だがそんな私であるけれども、鳩山邦夫氏の「自動的に死刑執行」は勘弁してくれ、という感じであった。Web上のアンケートではこの発言に肯定的な意見も多いようだ。そんな方にお聞きしたい。あなたは帝銀事件を御存知であろうか?
・帝銀事件
http://www.alpha-net.ne.jp/users2/knight9/teigin.htm
詳しいことは省くが現金奪取の為に罪のない12名を青酸カリで死亡させた凶悪犯罪である。
・1948年1月26日 事件発生
・8月21日 テンペラ画家平沢貞通が逮捕される。
・1955年5月7日に死刑判決。
・1987年 平沢氏は肺炎を患い八王子医療刑務所で病死。
ところが平沢氏は無実の可能性が極めて高く、死刑判決後にもたびたび再審請求が出されたが、結局、平沢貞通氏の再審が行われることはなく、死刑判決後30年以上経って平沢氏は獄中で死亡した。
この間、
歴代の法務大臣は死刑執行を命じなかった。新聞記者の前で一度に23人の死刑執行を署名した田中伊三次でさえ「これは冤罪だろ」と言って死刑執行を命じなかった。
というほど、平沢氏が無実であることは「公然」だったにもかかわらずだ。
これが戦前の話とかなら分かる。だが、平沢貞通氏が獄中で死んだのはつい20年前の1987年である。
あなたは1987年、何をしていただろうか?その時代ですら、皆に無実だと思われていた人物が冤罪のまま獄中で死んでいるのである。

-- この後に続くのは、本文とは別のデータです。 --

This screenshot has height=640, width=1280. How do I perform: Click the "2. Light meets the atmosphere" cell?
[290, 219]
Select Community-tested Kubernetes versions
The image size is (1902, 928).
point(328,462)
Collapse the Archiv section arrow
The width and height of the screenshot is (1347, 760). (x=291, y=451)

確かに上記の事件自体は、1948年という、戦後の混乱期に起こったものであり、当時の警察の捜査状況と今では大きく異なるに違いない。
だがそこで起こった「間違い、冤罪(の可能性)」は結局高度経済成長がとっくに終わり、いくつかの不景気・好景気を経て、バブルと言われる未然の好景気を迎えた時(1987年)にも、訂正されることはなかったのであり、その間30年以上、平沢氏は死刑執行を受けないまま、獄中におかれていた事実は極めて憂慮すべきものがある。そして今でも平沢氏の名誉を回復するための再審請求への努力が続けられているという。
http://www.gasho.net/teigin-case/
無実の可能性が高かった平沢貞通氏の獄中死からたった20年。
果たしてその間に日本の裁判制度は何か変わったであろうか?二度とこのようなことを生み出さないというだけの制度が整ったであろうか?

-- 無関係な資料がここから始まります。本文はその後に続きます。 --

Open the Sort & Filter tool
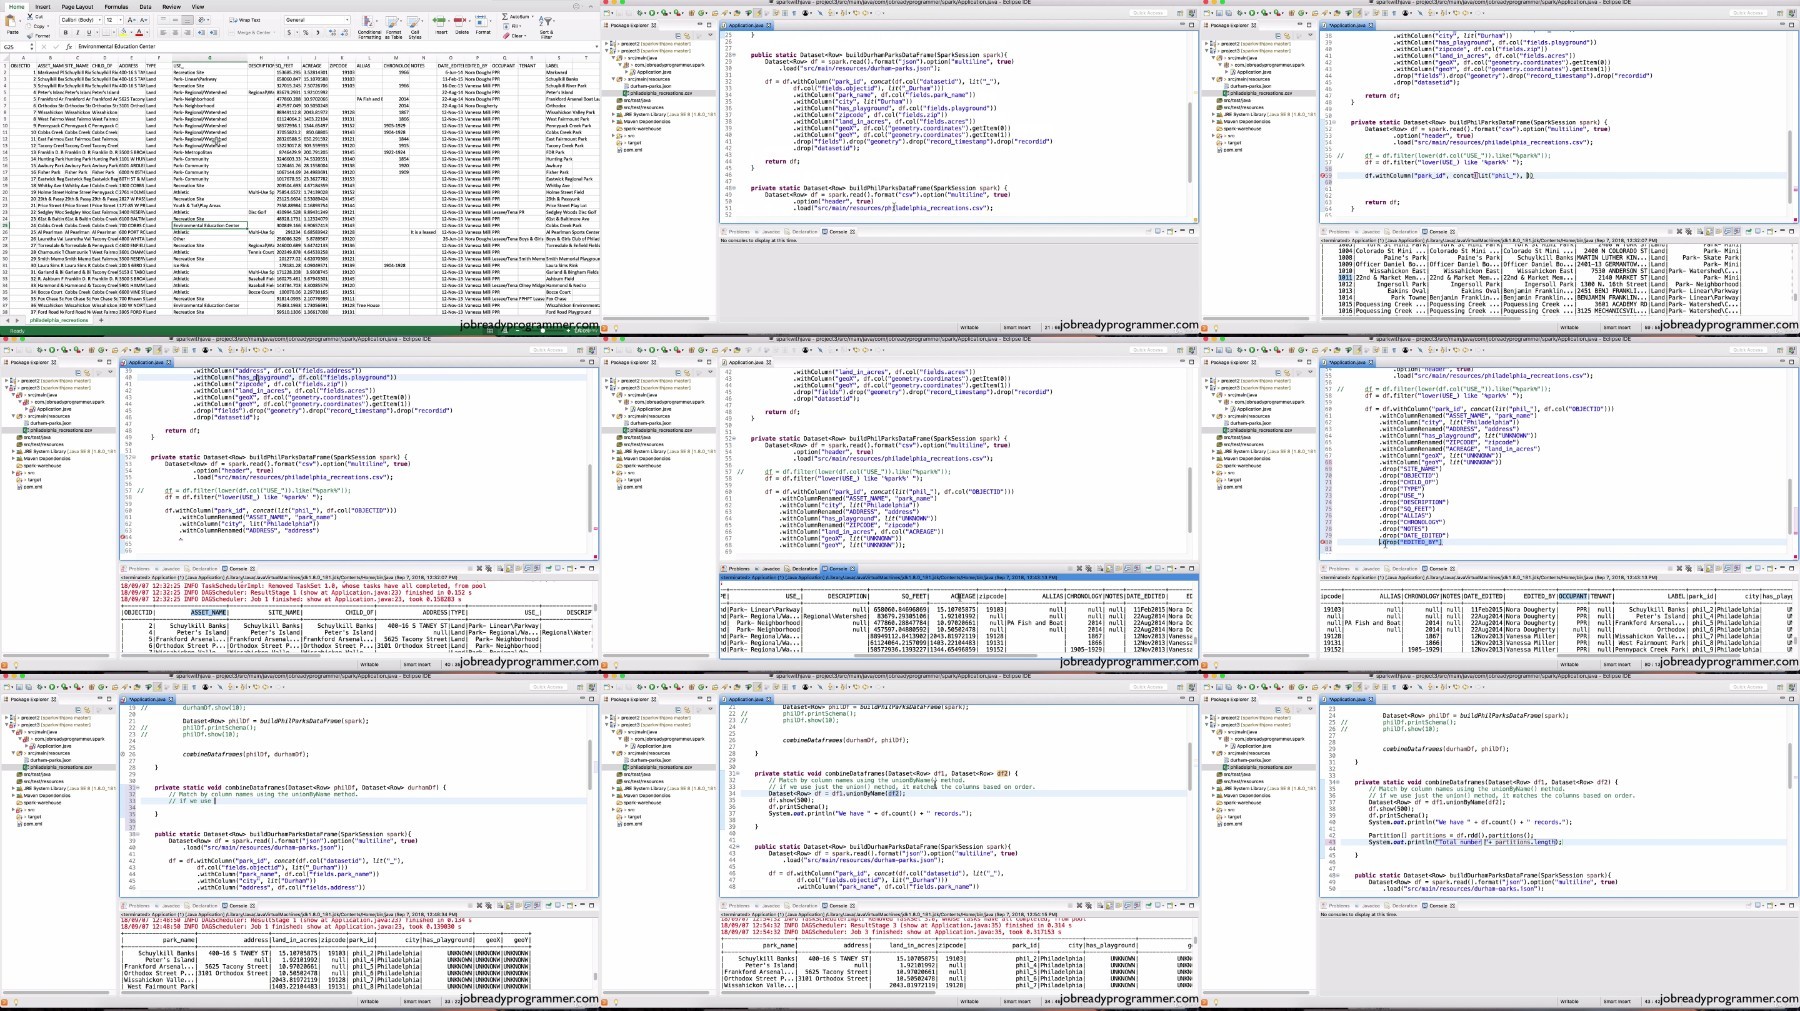This screenshot has width=1800, height=1011. (547, 24)

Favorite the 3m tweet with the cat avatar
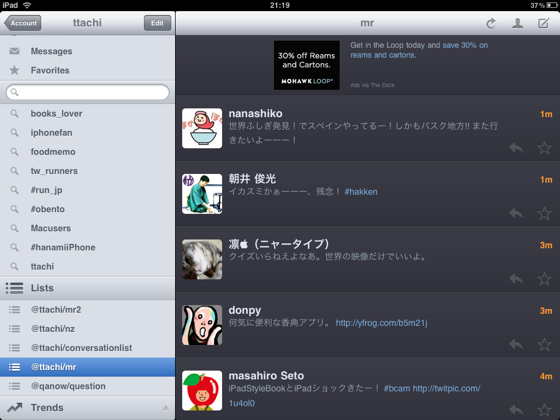(544, 279)
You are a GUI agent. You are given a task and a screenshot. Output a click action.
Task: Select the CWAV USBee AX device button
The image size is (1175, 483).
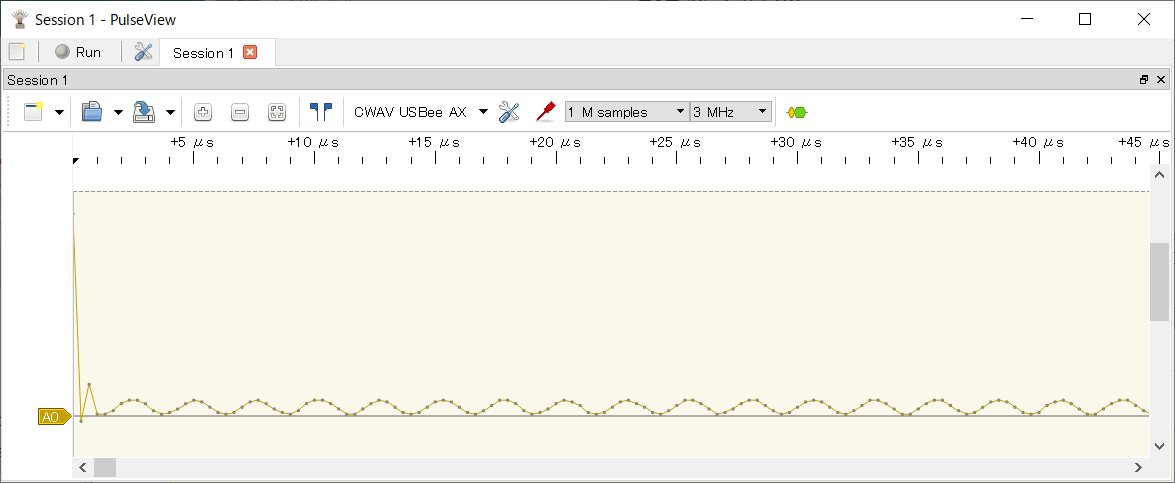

帝銀事件に関して何らかの形で精算が行われるまで、自動的な死刑執行などは行われるべきではないだろう。それは恐らくまだ当分先になるに違いない。
コメント
私は死刑には反対です
死刑と言うより海外のような懲役何百年にした方がよいと思っています。
逆に現在の死刑と無期懲役とのギャップが酷すぎますね
それこそなんとかして欲しいものです
冤罪の可能性はあるにせよ、
判決から10年以上も再審請求をしない死刑囚を放置するのはいかがなものかと思います。
執行するか、再審するか、ある程度の年限を切る。
事件の証拠の関係からいっても最終判決から5年以内で決定すべきでしょう。
死刑制度に反対です。執行を許可するのが、政治家というのも気に入りません。彼らは全てに於いて無実でしょうか?また裁判官、私。無実の人間がいるでしょうか?そんな理由で反対です。戦争は国家犯罪だと思いますが、正義の戦争はないのに、人は戦わされます。権力によって。権力者が死刑執行の書類に判を押すのは納得できません。また15年すぎた死刑囚は放免されていいのではないでしょうか。